Try it ▸
Every line from the one holding "Given: Tap the 'Received the top' message" to the end of the entries should be repeated exactly, with the pictures left out.

Data excerpts ▸

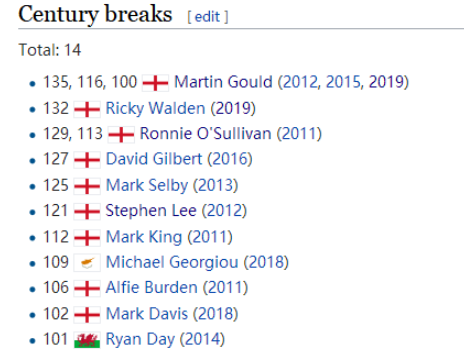Follow the Ryan Day link
Viewport: 464px width, 361px height.
pyautogui.click(x=140, y=340)
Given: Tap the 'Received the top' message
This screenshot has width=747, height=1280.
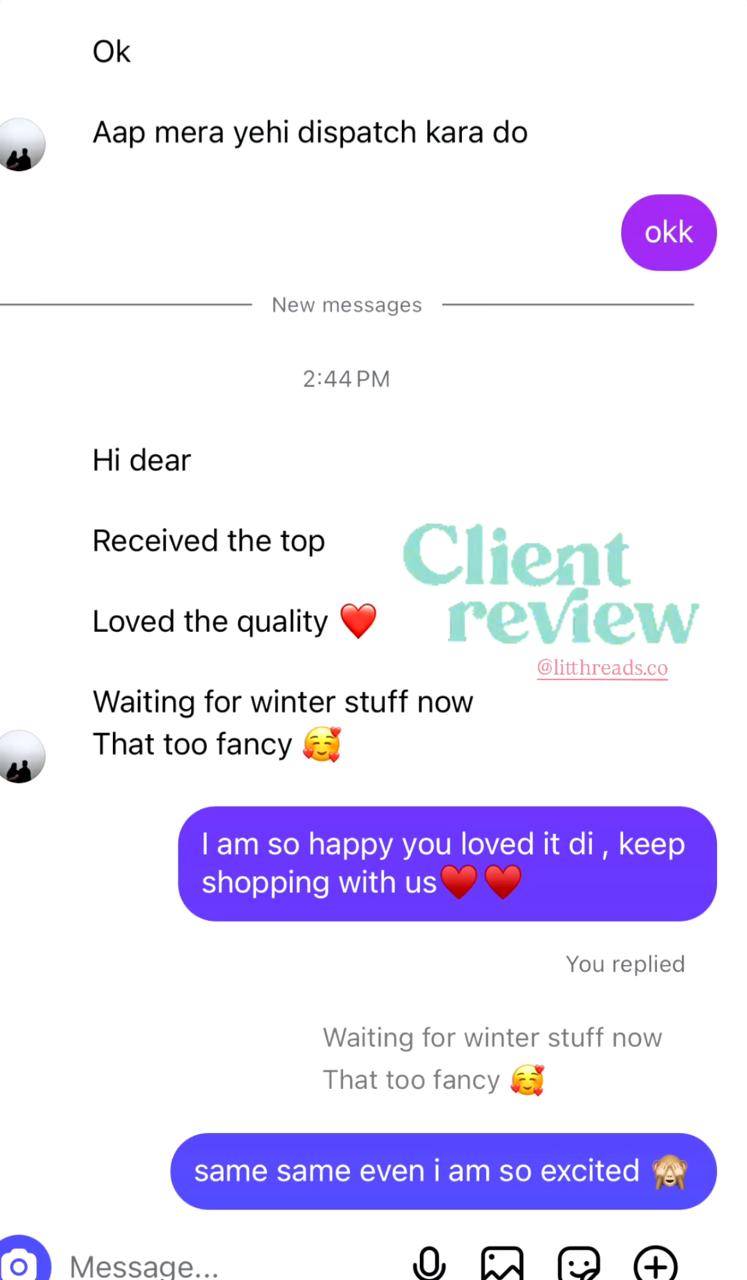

Solved exercise ▸
Given: Tap the 'Received the top' message
This screenshot has width=747, height=1280.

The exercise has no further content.